Task brief →
Once the records below have been read, copy them all out exactly.

──────

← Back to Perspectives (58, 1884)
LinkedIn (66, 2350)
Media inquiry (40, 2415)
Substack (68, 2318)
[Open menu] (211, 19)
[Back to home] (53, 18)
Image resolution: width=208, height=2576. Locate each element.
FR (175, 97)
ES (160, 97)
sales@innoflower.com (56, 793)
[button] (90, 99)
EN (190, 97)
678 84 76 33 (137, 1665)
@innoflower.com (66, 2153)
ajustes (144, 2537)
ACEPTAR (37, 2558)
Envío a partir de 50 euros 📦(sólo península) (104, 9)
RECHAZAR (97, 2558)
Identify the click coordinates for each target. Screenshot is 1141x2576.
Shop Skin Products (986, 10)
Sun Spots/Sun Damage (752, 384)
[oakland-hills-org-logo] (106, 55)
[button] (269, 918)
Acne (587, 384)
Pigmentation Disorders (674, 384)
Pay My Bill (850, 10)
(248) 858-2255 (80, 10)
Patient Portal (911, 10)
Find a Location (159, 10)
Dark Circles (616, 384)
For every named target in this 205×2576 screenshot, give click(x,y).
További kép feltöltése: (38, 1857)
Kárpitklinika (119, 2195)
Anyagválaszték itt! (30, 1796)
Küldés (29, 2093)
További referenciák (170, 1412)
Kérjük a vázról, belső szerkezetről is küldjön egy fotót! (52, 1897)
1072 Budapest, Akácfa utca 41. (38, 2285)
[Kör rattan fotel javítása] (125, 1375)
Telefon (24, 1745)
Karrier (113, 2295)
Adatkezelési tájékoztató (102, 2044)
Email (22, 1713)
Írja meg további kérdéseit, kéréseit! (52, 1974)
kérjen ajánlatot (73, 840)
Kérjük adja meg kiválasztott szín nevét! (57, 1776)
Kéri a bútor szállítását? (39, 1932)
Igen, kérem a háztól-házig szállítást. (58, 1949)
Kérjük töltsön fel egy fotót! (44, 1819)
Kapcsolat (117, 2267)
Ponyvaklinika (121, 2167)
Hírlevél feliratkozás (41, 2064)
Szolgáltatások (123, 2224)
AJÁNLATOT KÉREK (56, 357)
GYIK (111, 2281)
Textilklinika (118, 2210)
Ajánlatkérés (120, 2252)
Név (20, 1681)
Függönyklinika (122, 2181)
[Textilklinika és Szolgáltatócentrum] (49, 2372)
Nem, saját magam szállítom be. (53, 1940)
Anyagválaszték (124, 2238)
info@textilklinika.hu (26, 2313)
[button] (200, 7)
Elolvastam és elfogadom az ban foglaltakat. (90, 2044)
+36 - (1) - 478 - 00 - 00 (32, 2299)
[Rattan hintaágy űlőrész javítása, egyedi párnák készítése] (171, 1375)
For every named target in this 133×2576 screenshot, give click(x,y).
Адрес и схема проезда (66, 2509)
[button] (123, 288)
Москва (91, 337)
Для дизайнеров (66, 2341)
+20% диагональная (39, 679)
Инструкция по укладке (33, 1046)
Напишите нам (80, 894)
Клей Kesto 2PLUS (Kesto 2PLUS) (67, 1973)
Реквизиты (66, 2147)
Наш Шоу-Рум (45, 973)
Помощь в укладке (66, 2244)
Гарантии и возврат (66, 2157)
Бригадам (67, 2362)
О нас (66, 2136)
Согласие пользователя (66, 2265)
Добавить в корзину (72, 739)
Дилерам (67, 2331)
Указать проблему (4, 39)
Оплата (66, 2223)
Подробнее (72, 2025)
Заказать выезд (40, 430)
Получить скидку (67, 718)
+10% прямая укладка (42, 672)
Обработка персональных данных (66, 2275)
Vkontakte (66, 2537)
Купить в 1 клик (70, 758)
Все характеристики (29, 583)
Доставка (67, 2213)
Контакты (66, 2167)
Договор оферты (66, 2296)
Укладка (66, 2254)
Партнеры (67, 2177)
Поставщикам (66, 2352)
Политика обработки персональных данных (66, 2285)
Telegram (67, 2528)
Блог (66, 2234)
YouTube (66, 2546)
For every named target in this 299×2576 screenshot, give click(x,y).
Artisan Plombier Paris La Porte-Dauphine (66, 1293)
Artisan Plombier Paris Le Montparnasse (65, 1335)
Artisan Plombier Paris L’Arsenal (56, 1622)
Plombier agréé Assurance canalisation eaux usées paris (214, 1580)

──────

Output below →
← Back to Perspectives (58, 1884)
LinkedIn (66, 2350)
Media inquiry (40, 2415)
Substack (68, 2318)
[Open menu] (211, 19)
[Back to home] (53, 18)
Image resolution: width=208, height=2576. Locate each element.
FR (175, 97)
ES (160, 97)
sales@innoflower.com (56, 793)
[button] (90, 99)
EN (190, 97)
678 84 76 33 (137, 1665)
@innoflower.com (66, 2153)
ajustes (144, 2537)
ACEPTAR (37, 2558)
Envío a partir de 50 euros 📦(sólo península) (104, 9)
RECHAZAR (97, 2558)
Identify the click coordinates for each target. Screenshot is 1141x2576.
Shop Skin Products (986, 10)
Sun Spots/Sun Damage (752, 384)
[oakland-hills-org-logo] (106, 55)
[button] (269, 918)
Acne (587, 384)
Pigmentation Disorders (674, 384)
Pay My Bill (850, 10)
(248) 858-2255 (80, 10)
Patient Portal (911, 10)
Find a Location (159, 10)
Dark Circles (616, 384)
For every named target in this 205×2576 screenshot, give click(x,y).
További kép feltöltése: (38, 1857)
Kárpitklinika (119, 2195)
Anyagválaszték itt! (30, 1796)
Küldés (29, 2093)
További referenciák (170, 1412)
Kérjük a vázról, belső szerkezetről is küldjön egy fotót! (52, 1897)
1072 Budapest, Akácfa utca 41. (38, 2285)
[Kör rattan fotel javítása] (125, 1375)
Telefon (24, 1745)
Karrier (113, 2295)
Adatkezelési tájékoztató (102, 2044)
Email (22, 1713)
Írja meg további kérdéseit, kéréseit! (52, 1974)
kérjen ajánlatot (73, 840)
Kérjük adja meg kiválasztott szín nevét! (57, 1776)
Kéri a bútor szállítását? (39, 1932)
Igen, kérem a háztól-házig szállítást. (58, 1949)
Kérjük töltsön fel egy fotót! (44, 1819)
Kapcsolat (117, 2267)
Ponyvaklinika (121, 2167)
Hírlevél feliratkozás (41, 2064)
Szolgáltatások (123, 2224)
AJÁNLATOT KÉREK (56, 357)
GYIK (111, 2281)
Textilklinika (118, 2210)
Ajánlatkérés (120, 2252)
Név (20, 1681)
Függönyklinika (122, 2181)
[Textilklinika és Szolgáltatócentrum] (49, 2372)
Nem, saját magam szállítom be. (53, 1940)
Anyagválaszték (124, 2238)
info@textilklinika.hu (26, 2313)
[button] (200, 7)
Elolvastam és elfogadom az ban foglaltakat. (90, 2044)
+36 - (1) - 478 - 00 - 00 (32, 2299)
[Rattan hintaágy űlőrész javítása, egyedi párnák készítése] (171, 1375)
For every named target in this 133×2576 screenshot, give click(x,y).
Адрес и схема проезда (66, 2509)
[button] (123, 288)
Москва (91, 337)
Для дизайнеров (66, 2341)
+20% диагональная (39, 679)
Инструкция по укладке (33, 1046)
Напишите нам (80, 894)
Клей Kesto 2PLUS (Kesto 2PLUS) (67, 1973)
Реквизиты (66, 2147)
Наш Шоу-Рум (45, 973)
Помощь в укладке (66, 2244)
Гарантии и возврат (66, 2157)
Бригадам (67, 2362)
О нас (66, 2136)
Согласие пользователя (66, 2265)
Добавить в корзину (72, 739)
Дилерам (67, 2331)
Указать проблему (4, 39)
Оплата (66, 2223)
Подробнее (72, 2025)
Заказать выезд (40, 430)
Получить скидку (67, 718)
+10% прямая укладка (42, 672)
Обработка персональных данных (66, 2275)
Vkontakte (66, 2537)
Купить в 1 клик (70, 758)
Все характеристики (29, 583)
Доставка (67, 2213)
Контакты (66, 2167)
Договор оферты (66, 2296)
Укладка (66, 2254)
Партнеры (67, 2177)
Поставщикам (66, 2352)
Политика обработки персональных данных (66, 2285)
Telegram (67, 2528)
Блог (66, 2234)
YouTube (66, 2546)
For every named target in this 299×2576 screenshot, give click(x,y).
Artisan Plombier Paris La Porte-Dauphine (66, 1293)
Artisan Plombier Paris Le Montparnasse (65, 1335)
Artisan Plombier Paris L’Arsenal (56, 1622)
Plombier agréé Assurance canalisation eaux usées paris (214, 1580)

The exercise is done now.